[Required task]
Please rewrite the stretch of the treemap tutorial from "2. Getting Started" through "pacman::p_load(tidyverse, treemap, treemapify)", using "libraries" in place of "packages" each time it occurs.

[Text]

Treemap Visualisation with R

Author

Sun Yiping

Published

February 9, 2024

Modified

February 9, 2024

1. Learning Outcome

In this hands-on exercise, we will learn how to design treemap using appropriate R packages.

2. Getting Started

2.1 Installing and loading the required libraries

Firstly, let’s install and load the required packages:

  • tidyverse: an opinionated collection of R packages designed for data import, data wrangling and data exploration

  • treemap: offers great flexibility to draw treemaps.

  • treemapify: a ggplot2 extension to draw treemaps.

pacman::p_load(tidyverse, treemap, treemapify)

2.2 Importing the data

In this exercise, REALIS2018.csv data will be used. This dataset provides information of private property transaction records in 2018. The dataset is extracted from REALIS portal of Urban Redevelopment Authority (URA).

Let’s start by importing the data.

[Extracted information]
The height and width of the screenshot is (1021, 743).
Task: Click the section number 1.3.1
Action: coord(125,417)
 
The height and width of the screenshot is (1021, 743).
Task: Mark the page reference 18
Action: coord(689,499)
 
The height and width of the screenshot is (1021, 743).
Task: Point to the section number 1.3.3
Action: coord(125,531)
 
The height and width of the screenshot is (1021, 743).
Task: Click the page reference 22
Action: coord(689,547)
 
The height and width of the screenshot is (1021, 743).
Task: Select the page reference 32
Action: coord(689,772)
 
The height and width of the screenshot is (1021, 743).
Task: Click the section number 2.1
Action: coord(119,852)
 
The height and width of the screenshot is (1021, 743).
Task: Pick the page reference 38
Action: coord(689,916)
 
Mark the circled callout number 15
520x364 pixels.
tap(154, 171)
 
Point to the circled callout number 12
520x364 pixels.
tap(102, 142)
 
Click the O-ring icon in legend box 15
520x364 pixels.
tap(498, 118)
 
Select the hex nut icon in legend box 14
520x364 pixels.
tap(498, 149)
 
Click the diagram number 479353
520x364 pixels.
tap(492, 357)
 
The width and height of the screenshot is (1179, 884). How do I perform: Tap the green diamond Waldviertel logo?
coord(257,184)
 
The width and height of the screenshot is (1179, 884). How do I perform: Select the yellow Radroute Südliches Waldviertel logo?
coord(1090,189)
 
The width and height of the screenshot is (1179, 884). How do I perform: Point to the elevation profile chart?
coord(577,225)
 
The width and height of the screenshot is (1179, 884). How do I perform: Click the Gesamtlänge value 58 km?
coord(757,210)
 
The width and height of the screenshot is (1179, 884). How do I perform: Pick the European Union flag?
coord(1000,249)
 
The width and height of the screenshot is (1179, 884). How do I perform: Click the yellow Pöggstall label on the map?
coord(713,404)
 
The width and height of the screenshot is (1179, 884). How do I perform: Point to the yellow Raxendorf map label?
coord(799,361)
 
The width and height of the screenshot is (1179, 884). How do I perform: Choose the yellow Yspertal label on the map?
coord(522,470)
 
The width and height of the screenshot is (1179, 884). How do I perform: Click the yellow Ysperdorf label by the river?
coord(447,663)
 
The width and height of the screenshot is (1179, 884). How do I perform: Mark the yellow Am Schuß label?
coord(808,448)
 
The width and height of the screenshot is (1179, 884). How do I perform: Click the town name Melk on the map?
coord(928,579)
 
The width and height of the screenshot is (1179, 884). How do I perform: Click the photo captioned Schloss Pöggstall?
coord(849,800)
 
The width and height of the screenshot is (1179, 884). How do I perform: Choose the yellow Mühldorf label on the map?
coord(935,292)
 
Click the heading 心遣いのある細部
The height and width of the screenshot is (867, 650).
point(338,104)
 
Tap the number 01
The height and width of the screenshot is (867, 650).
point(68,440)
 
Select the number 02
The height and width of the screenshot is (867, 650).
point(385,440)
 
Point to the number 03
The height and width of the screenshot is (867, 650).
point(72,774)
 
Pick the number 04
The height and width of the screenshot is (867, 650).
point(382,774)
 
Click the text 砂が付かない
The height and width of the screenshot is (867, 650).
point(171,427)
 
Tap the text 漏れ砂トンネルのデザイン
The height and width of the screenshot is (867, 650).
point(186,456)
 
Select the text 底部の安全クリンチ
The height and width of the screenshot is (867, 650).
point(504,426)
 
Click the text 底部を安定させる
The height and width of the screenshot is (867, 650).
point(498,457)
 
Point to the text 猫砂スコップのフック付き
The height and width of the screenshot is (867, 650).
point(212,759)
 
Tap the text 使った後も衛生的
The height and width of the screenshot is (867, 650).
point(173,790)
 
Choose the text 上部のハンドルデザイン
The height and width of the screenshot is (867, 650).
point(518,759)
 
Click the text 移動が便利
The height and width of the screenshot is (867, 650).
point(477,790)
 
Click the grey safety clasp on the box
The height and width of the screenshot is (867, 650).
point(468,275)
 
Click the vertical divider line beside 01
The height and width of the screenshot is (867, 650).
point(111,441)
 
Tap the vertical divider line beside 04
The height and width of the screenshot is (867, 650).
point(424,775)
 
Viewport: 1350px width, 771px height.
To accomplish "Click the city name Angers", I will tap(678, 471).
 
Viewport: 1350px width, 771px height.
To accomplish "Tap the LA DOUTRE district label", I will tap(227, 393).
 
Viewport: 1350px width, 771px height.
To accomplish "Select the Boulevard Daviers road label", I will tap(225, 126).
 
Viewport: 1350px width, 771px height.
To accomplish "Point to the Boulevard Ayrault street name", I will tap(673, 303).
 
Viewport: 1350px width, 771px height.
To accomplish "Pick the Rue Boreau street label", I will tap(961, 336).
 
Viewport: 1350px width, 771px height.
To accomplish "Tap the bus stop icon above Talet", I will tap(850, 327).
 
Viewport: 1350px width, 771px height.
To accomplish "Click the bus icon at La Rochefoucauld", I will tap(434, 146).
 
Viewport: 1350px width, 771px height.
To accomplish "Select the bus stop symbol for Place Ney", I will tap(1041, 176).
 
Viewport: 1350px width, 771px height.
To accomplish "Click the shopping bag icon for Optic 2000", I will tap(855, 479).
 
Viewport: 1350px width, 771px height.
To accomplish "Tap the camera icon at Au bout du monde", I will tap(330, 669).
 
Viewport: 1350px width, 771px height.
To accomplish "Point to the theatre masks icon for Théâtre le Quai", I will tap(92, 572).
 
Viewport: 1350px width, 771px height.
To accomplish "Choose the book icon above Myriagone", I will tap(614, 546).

[Exercise output]
2. Getting Started

2.1 Installing and loading the required libraries

Firstly, let’s install and load the required libraries:

  • tidyverse: an opinionated collection of R libraries designed for data import, data wrangling and data exploration

  • treemap: offers great flexibility to draw treemaps.

  • treemapify: a ggplot2 extension to draw treemaps.

pacman::p_load(tidyverse, treemap, treemapify)